#### MATERIAL TO PROCESS:

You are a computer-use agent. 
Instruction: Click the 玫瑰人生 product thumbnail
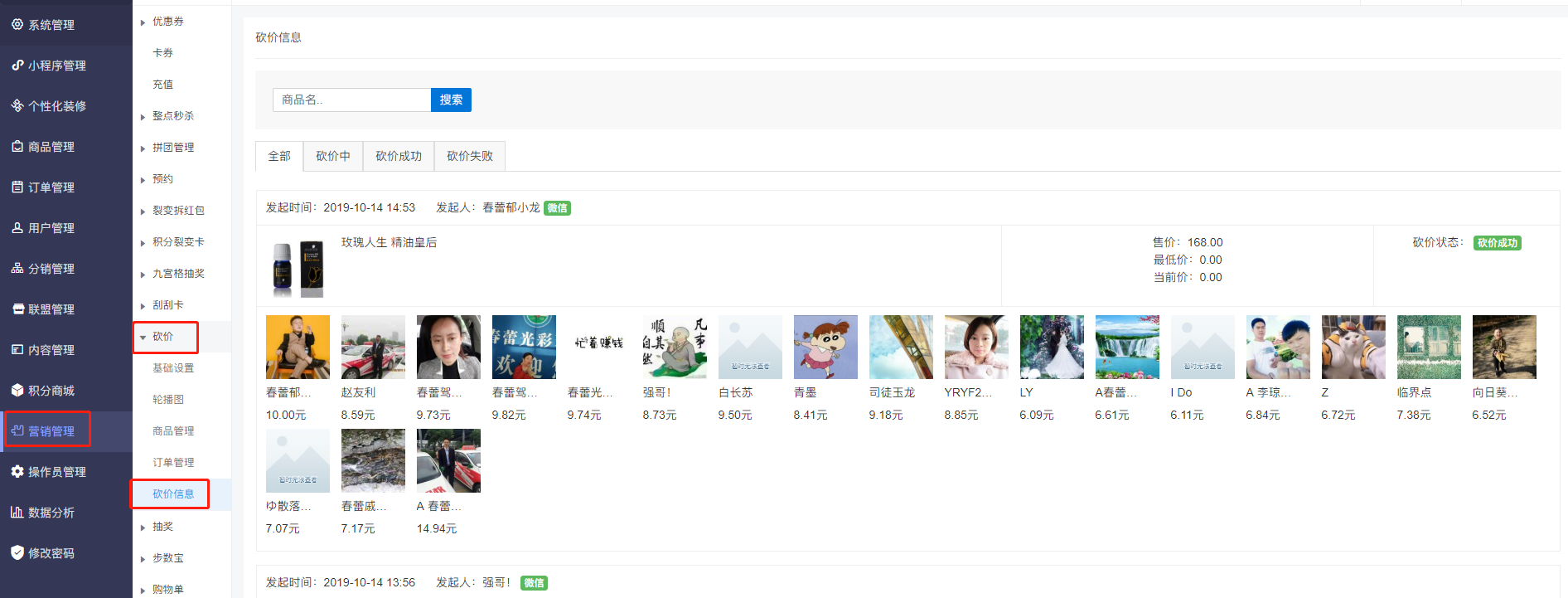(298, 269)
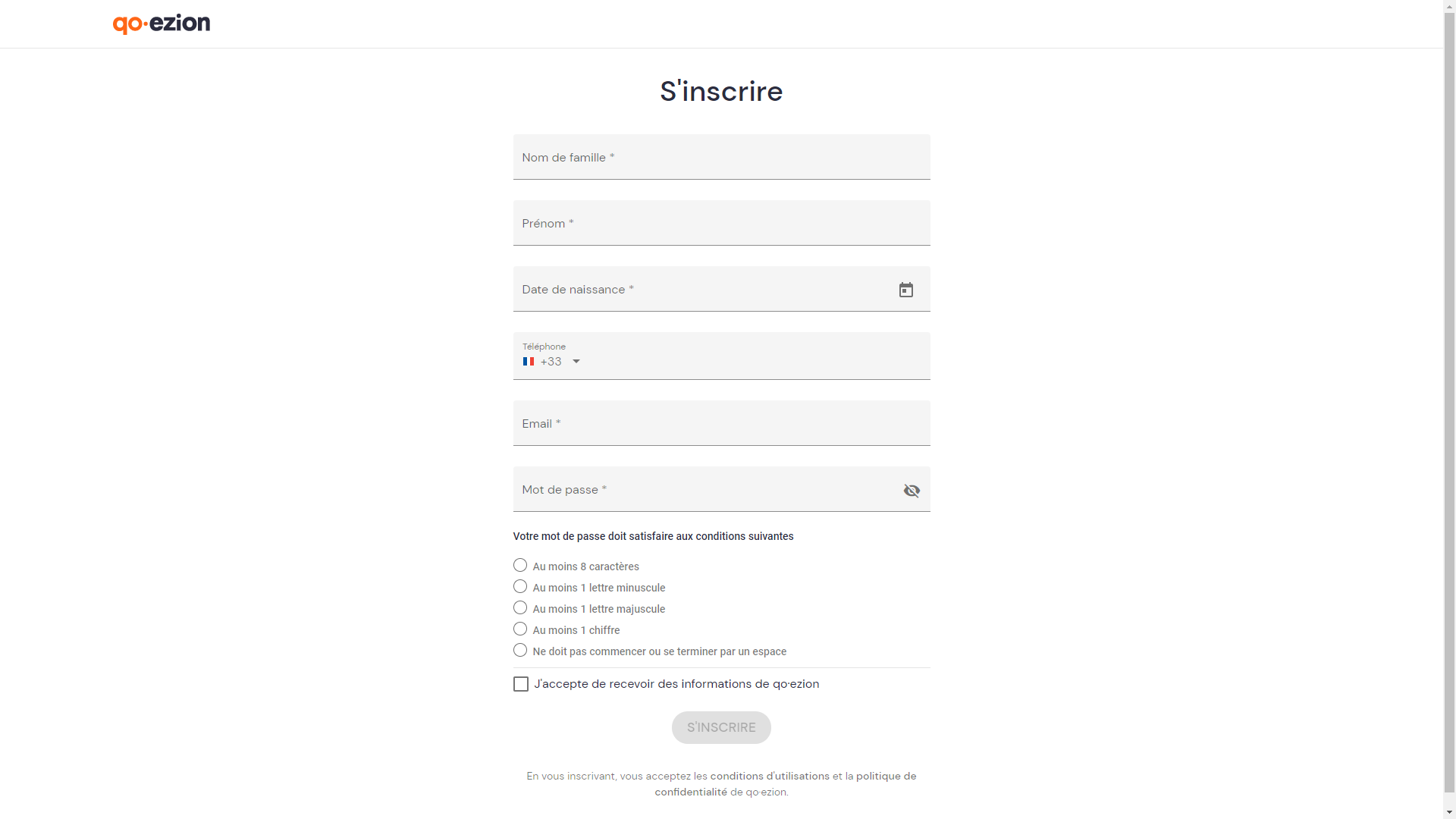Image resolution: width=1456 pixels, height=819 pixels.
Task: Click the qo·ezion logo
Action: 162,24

#### EXERCISE:
Every record, word for word, should be given back without its pictures.

#### TASK ANSWER:
You are a computer-use agent. 
Instruction: Click the 玫瑰人生 product thumbnail
(298, 269)
Image resolution: width=1456 pixels, height=819 pixels.
Task: Click the qo·ezion logo
Action: 162,24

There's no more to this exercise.